Task to complete
Every line in the records below between the one holding "The height and width of the screenshot is (1093, 1632)." and the one holding "Mark the job", inclusive, is to be set down exactly; all other lines are to be left out.

Source data
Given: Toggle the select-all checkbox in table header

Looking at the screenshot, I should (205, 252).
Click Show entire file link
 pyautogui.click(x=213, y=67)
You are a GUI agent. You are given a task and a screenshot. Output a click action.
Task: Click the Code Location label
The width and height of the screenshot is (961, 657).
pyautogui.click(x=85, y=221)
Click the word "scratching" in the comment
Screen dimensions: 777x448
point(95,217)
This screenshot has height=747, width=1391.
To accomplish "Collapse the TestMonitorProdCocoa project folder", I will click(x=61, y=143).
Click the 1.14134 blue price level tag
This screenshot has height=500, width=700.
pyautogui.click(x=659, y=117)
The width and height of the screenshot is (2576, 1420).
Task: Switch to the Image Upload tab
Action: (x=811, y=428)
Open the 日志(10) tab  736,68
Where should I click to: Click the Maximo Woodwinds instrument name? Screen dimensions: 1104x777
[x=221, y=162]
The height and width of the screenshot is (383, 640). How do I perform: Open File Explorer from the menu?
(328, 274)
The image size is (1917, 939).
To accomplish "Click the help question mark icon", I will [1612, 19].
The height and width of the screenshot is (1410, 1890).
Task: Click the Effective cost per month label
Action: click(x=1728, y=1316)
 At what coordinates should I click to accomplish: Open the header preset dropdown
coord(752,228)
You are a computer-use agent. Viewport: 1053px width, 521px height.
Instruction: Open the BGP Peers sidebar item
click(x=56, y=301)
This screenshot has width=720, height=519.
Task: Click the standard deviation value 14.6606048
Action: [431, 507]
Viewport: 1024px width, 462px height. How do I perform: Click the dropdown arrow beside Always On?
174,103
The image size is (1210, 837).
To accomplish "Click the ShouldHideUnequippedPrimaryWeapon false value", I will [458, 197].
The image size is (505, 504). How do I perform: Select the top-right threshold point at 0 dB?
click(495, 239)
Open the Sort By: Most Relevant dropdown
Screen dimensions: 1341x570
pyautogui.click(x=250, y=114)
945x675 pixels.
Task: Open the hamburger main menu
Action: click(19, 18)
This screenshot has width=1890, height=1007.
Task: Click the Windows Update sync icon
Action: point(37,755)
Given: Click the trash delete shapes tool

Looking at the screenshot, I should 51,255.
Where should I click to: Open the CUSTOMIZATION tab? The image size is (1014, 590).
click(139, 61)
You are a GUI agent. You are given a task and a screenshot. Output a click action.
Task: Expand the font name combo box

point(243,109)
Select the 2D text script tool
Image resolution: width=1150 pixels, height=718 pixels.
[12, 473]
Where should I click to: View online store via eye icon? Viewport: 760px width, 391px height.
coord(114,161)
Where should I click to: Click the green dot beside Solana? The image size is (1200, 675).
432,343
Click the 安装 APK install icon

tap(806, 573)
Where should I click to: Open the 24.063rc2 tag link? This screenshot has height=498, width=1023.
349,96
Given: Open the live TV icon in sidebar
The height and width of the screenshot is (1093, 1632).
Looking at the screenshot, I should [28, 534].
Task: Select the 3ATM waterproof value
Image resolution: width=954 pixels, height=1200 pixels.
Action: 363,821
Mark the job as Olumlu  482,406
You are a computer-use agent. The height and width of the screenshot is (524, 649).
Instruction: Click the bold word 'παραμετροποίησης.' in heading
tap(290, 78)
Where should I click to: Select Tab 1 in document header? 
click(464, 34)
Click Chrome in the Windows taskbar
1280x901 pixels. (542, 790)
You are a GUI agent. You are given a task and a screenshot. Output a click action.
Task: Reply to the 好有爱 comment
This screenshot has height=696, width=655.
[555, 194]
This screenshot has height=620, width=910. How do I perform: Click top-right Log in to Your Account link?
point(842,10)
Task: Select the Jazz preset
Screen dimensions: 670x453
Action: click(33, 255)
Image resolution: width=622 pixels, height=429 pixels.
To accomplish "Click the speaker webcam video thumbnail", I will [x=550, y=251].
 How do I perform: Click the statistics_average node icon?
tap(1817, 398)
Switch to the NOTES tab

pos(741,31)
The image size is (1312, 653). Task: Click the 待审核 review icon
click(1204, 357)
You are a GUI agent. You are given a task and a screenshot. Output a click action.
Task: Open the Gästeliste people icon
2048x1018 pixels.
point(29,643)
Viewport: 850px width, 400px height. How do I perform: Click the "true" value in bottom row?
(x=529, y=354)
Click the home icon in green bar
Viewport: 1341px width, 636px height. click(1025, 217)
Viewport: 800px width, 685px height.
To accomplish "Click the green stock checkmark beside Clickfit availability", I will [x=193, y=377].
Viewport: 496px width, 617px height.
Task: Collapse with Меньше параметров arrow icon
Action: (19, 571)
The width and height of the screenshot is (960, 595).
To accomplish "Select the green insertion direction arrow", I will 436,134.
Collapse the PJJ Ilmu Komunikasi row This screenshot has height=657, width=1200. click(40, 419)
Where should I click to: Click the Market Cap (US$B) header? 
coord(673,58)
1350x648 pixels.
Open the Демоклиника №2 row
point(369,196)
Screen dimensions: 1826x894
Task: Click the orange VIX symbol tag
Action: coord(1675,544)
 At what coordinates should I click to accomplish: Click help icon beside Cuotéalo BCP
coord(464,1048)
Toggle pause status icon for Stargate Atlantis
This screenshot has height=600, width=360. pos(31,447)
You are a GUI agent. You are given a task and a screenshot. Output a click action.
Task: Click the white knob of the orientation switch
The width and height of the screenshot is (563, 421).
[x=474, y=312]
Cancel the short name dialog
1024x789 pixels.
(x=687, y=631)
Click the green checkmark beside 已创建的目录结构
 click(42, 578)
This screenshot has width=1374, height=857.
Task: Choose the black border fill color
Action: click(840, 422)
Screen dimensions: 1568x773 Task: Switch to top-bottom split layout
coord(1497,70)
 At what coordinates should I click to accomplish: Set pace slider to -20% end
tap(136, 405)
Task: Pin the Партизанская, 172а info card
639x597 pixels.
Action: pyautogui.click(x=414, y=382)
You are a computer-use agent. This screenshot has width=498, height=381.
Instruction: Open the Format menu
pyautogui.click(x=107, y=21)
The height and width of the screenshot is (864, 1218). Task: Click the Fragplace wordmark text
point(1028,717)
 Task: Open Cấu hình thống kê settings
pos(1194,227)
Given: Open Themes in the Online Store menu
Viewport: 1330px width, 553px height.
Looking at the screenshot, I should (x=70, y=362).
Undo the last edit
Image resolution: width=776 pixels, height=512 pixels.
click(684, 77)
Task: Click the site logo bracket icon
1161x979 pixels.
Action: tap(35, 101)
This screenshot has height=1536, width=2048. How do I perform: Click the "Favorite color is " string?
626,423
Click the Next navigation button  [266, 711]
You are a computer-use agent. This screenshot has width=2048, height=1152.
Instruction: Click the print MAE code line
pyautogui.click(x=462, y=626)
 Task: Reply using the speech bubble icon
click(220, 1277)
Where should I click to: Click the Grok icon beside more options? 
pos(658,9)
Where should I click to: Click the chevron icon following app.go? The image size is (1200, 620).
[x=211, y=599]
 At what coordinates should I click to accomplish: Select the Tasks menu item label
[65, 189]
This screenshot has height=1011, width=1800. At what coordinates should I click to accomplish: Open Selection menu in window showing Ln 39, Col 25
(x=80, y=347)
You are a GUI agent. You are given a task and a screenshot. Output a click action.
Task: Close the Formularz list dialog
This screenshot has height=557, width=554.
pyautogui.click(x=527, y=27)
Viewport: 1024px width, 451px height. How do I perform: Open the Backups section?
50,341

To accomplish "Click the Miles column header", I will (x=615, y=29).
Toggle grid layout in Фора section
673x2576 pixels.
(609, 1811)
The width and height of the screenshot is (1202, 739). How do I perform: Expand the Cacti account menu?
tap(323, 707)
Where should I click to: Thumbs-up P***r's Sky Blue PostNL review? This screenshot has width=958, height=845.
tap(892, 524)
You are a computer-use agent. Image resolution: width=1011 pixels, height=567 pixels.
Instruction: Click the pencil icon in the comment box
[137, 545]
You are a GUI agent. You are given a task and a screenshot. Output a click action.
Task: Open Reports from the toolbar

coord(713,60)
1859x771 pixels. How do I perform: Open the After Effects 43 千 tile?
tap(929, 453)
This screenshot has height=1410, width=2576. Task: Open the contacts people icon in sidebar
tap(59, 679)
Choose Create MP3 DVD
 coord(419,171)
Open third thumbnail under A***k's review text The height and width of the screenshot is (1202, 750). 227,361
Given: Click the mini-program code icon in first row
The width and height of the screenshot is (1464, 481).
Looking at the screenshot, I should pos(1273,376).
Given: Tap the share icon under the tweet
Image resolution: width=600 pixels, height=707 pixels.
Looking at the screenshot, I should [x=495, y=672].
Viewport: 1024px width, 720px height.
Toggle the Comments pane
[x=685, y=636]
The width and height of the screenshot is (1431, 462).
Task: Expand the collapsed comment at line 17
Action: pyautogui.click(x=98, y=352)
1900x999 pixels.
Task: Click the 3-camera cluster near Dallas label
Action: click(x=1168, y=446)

Exercise output
The height and width of the screenshot is (1093, 1632).
Looking at the screenshot, I should [28, 534].
Task: Select the 3ATM waterproof value
Image resolution: width=954 pixels, height=1200 pixels.
Action: 363,821
Mark the job as Olumlu  482,406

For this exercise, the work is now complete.